_Task instructions:_
(1) Can you print the passage on the town's defences, starting at "Town's Last Line" and ending at "from the rear."?
(2) Would you carry on the passage on the town's defences from its final sentence?

_Selected text:_
**********

The male residents of the town were all members of the Militia and paraded one day every month or so, at Ormond, where they were drilled and instructed in various points of service work. These parades were compulsory and each man was paid 4/- or 5/- a day to compensate for his loss of working time. It was considered a very serious crime to be absent from a parade, except through sickness.
Town's Last Line of Defence
“As a last line of defence, should the town ever be over-run by natives, we had an old block-house on the site of the present police station. This was of wood, with the lower par strongly fortified by sand-bags and freely loop-holed. It would have been a hard proposition for any band of natives to tackle. From the block-house, a trench communicated with the old court house situated on Adair Bros.' site—apparently intended as an outlet for the defenders who could use it and then fall on the attackers in a surprise attack from the rear.

**********

_Data extract:_
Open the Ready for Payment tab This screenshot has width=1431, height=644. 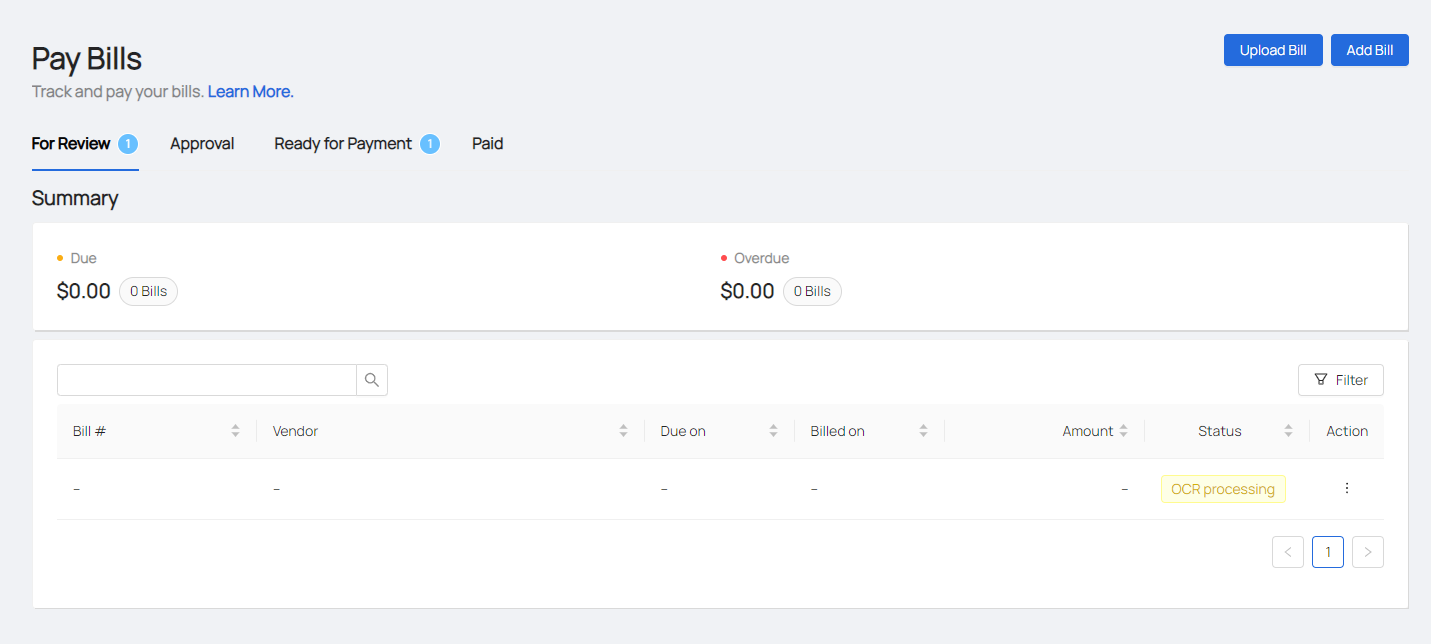click(343, 144)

**********

_Responses per task:_
(1)
Town's Last Line of Defence
“As a last line of defence, should the town ever be over-run by natives, we had an old block-house on the site of the present police station. This was of wood, with the lower par strongly fortified by sand-bags and freely loop-holed. It would have been a hard proposition for any band of natives to tackle. From the block-house, a trench communicated with the old court house situated on Adair Bros.' site—apparently intended as an outlet for the defenders who could use it and then fall on the attackers in a surprise attack from the rear.

(2)
“I came after most of the Maori trouble had finished,” said Mr Walsh in conclusion, “but I remember one little experience of my police duty in the towm. Twenty-one of the Ngatiporous came in one day with a big stock of seed, disposed of it well, and then started out to drink up the proceeds as fast as they could. By evening, every man-jack of them was fighting mad and things became very serious. I was the only policeman on hand and so I gathered up any passers-by and went along to see about quietening them. Talk was useless, so we separated them as best we could and took them in batches along to the lock-up—only a small cell. By the time the last of them was packed in, this cell was a solid mass of swearing, fighting Maoris on the verge of delirium. Gradually they quietened down, as the strong liquor took effect, and they fell into a drunken sleep. Next morning one of the sorriest bunches of men I have ever seen appeared before the J.P. and were severely admonished, before being escorted out of town and sent their way in peace.”